Europe Financial Bond: Novo Banco’s €400m Tier 2 10-year bond

IFR Awards 2018
3 min read
Alice Gledhill

In a year of historically tight prints it may seem contrarian to recognise Novo Banco’s €400m 8.5% 10-year non-call five Tier 2 bond. It carries, after all, the biggest coupon of any public euro transaction sold in the financial sector over the period.

But that coupon is testament to the execution risk inherent in one of 2018’s most challenging and complex deals. This was not just about capital optimisation: having neared resolution last year, the deal was integral to the bank’s survival.

Novo Banco was carved out of failed Portuguese lender Banco Espirito Santo. The bond issue was announced alongside a liability management exercise, together designed to shore up capital and reduce the interest expense of 20 outstanding securities.

Existing bondholders were invited to tender their bonds for cash or switch into the new notes (rated Caa3/CCC).
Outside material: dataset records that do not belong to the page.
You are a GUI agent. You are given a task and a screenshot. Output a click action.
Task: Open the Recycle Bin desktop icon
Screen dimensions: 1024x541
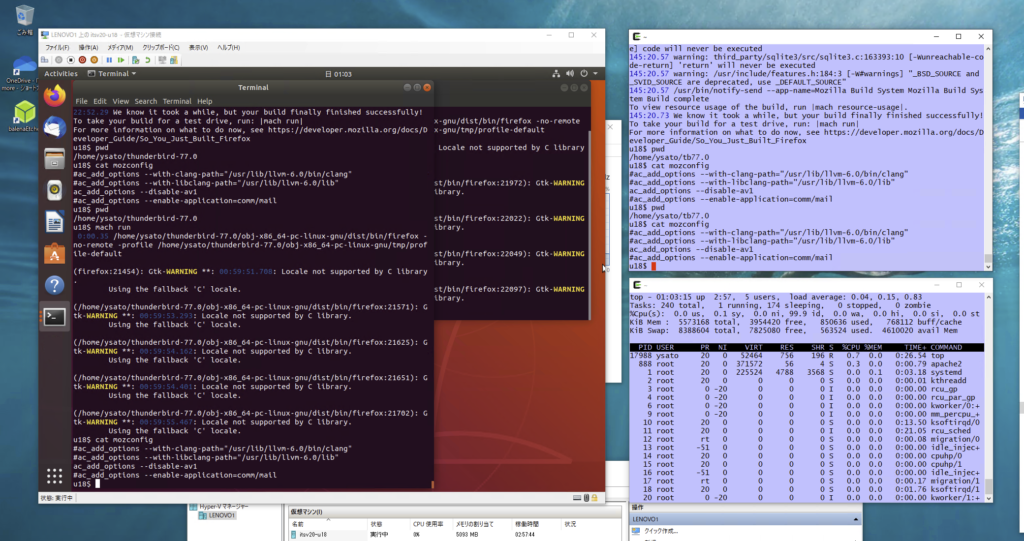tap(23, 16)
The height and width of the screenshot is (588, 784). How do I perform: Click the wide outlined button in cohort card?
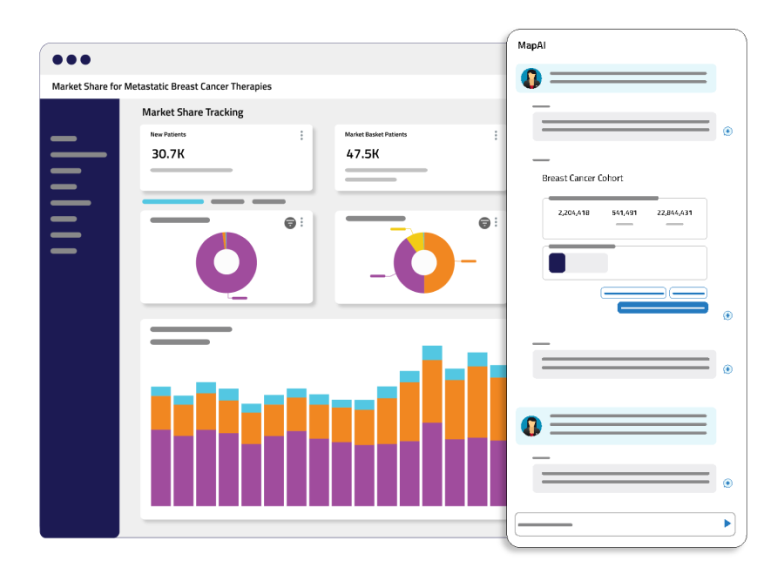(633, 292)
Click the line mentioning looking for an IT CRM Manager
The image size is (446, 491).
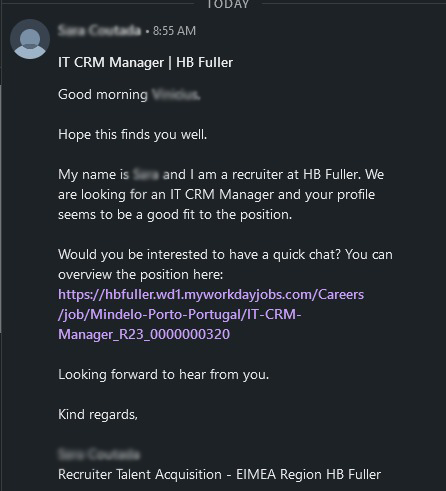click(216, 195)
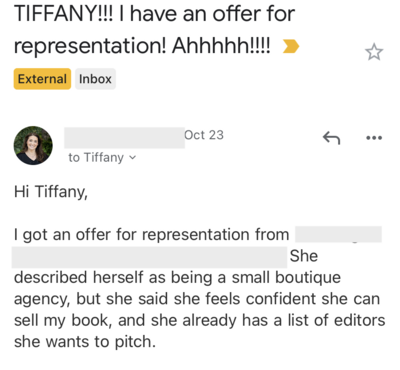Click the "representation! Ahhhhh!!!!" subject text
Viewport: 400px width, 370px height.
point(142,46)
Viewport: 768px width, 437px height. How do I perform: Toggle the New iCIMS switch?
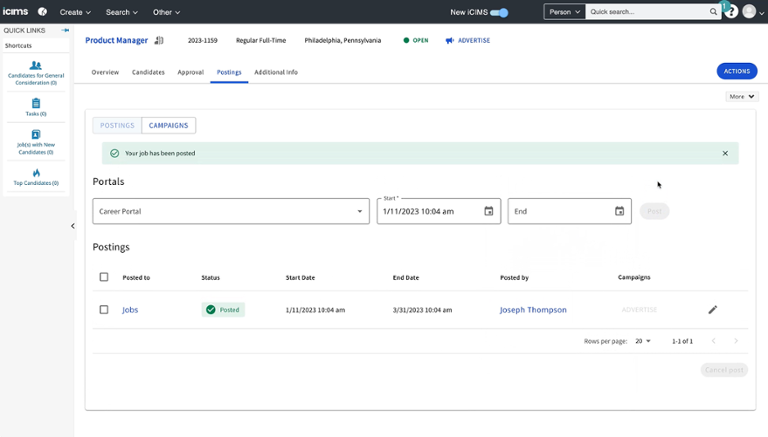[x=499, y=12]
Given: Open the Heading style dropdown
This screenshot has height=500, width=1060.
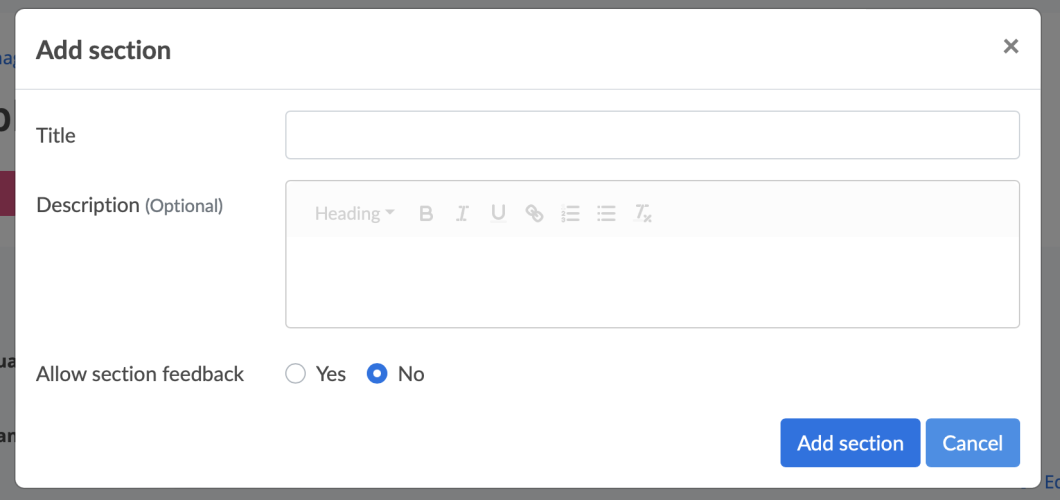Looking at the screenshot, I should 354,213.
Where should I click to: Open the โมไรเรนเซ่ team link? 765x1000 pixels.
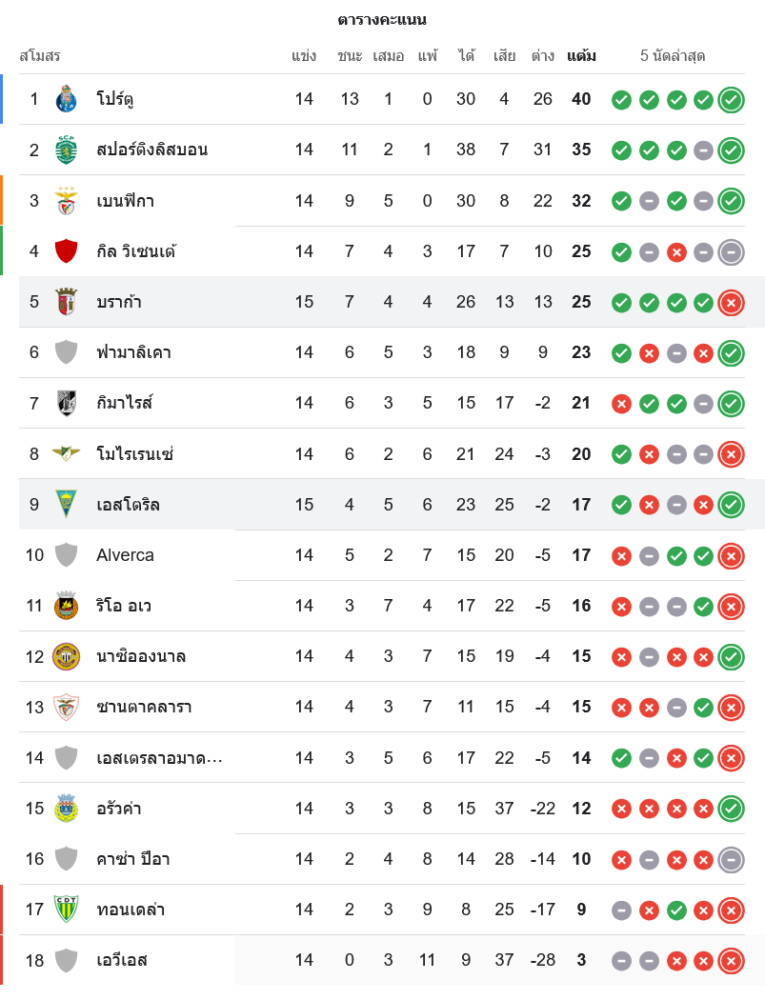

In the event, those investors accounted for €258.8m and new money the remaining €141.2m.

The fact that more bonds were exchanged than tendered showed that investors did not necessarily want to reduce their exposure, but wanted to use the opportunity to get access to a more liquid security and move down the capital structure.

In an unusual twist, bookrunners JP Morgan and Morgan Stanley set a minimum yield of 8.5%, a sweetener in one of the toughest issuance backdrops for years and offsetting the limited premium built into the liability management exercise.

There was no need to inflate the yield, nor call on the backstop provided by the Portuguese Resolution Fund, after orders passed €300m. That was despite the boycott of various investors who suffered losses when the Bank of Portugal transferred several securities back from Novo Banco to BES in late 2015.

The outcome marked a pivotal step forward for Novo Banco, proving its market access and implying investors bought into its turnaround story even if the bank is far from being out of the woods. Despite the widening in credit spreads, the bonds are bid tighter than reoffer, at an 8.20% yield.

The deal’s success also reflects the issuer’s practicality in swallowing the price it needed to pay in order to appease its regulator and unlock the next stage of its recovery process.

Given the deterioration in issuance conditions over 2018, the deal looks particularly timely in hindsight. It also proved there is demand for sub-benchmark, low-rated paper at a time when there is still no shortage of struggling banks across Europe.